As night fell, we retreated to Nalanchira to get back to our hostels and lodges. Like many junctions, Nalanchira was a busy intersection due to the proximity of the college. For everyone in the village -people returning from work, people shopping for provisions, and devotees returning from temples and churches, office workers, students, and farmers, it was the hub, a meeting place. It was in place to get the news of the day or to partake in a heated political discussion. Street vendors, food, and tea stalls, toddy shop, and knickknack stores opened for an evening of brisk business. Oil and kerosene lamps, Petromax, and electric bulbs barely lit up the place.
The ambience of the junction was loaded with music, newscasts, and shouts of vendors marketing their wares, noisy loudspeaker announcements, political rallies, spontaneous meetings, and the roar of the diesel engines. There was always some action or other happenings at the junction: political and labour union meetings, street circus, magic shows, fortune-tellers, and quacks offering one-shot cure-all to magic potions and snake oils. People simply congregate at the junction to absorb the hustle and bustle of the evening.
Of many short trips, certain ones to Kuttalam, Suchindram, Thakkala salt fields, and Kanyakumari are still fresh in my mind. Suchindrum has the famous Thanumalayan (Siva, Vishnu, and Brahman in one-form) temple. This 17th-century temple is an architectural marvel with its tall gopuram and imposing façade.
Our study tour took us to Madras and Bangalore: explored many historic and tourist sites including, St Thomas Mount, few temples, and churches. We visited (in)famous Moore Market that was built in 1898 by Sir George Moore. Shopping at the congested Moore Market was an experience. It was a market where hawkers and hagglers thrived, and duplicates of anything under the sun available. A bottle of Old Spice cologne bought from the market was just water. We travelled on the famed Vrindavan Express to Bangalore. We browsed through local markets and shopping areas in the city, watched a movie in the only 75mm Cinerama theatre. Then, moved to Mysore to visit Mysore Palace, Chamundi Hills, Nandi statue, and Vrindavan Gardens. We meandered through the Gardens appreciating the plants, blossoms, and natural beauty.
Occasionally, a few black and white images faded but still very identifiable, flash in front of me. One such image, particularly of a young man, crosses my mind frequently. Balan helped us with our food and ran errands for us. From his stories, I learned that he was the only breadwinner of his poor family. He did not get a chance to attend a school or move out of the vicious cycle of menial jobs and impoverishment. Perhaps, there are many millions like him in this world: abandoned by family, orphaned due to many reasons, struck by ill fate, abused by their kith and kin, struggling to garner a meal, hungry and poor, or trying to find a meal for the family, desolate, and with no shelter or protection from anything. Often, conveniently, we ignore their plights.
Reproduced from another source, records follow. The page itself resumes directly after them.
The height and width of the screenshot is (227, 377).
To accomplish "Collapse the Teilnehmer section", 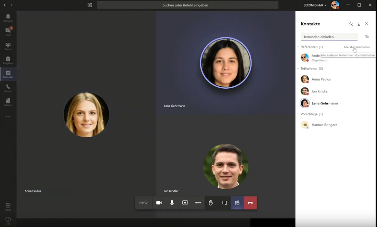I will point(298,68).
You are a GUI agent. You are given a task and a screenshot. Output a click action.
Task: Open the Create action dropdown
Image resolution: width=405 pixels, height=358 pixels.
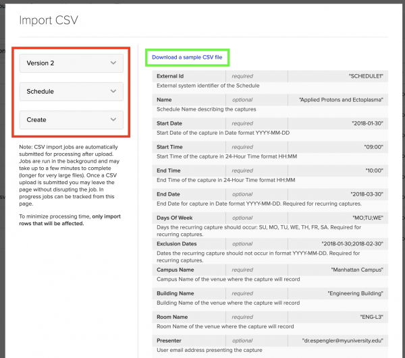pyautogui.click(x=71, y=119)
Those were three memorable years of fun, friendship, freedom, and a simpler life. Nowadays, I visit Thiruvananthapuram while in Kerala. I find the Mascot Hotel as a little green oasis in the bustling city. The city has changed a lot over the years; new office buildings, hotels, stores, industries, and businesses have sprouted across the town. The main road is exponentially busier than it was then. Traffic is incredibly heavy and congested. Light smog from diesel smoke, dust, and other pollutants envelope the city. Population, pollution, and traffic have their downside.
Despite deficiencies, the city has a magical touch, an irresistible charm that delights me all the time. The friendships formed in Ananthapuri linger on in living colour with much significance despite long gaps in time and places.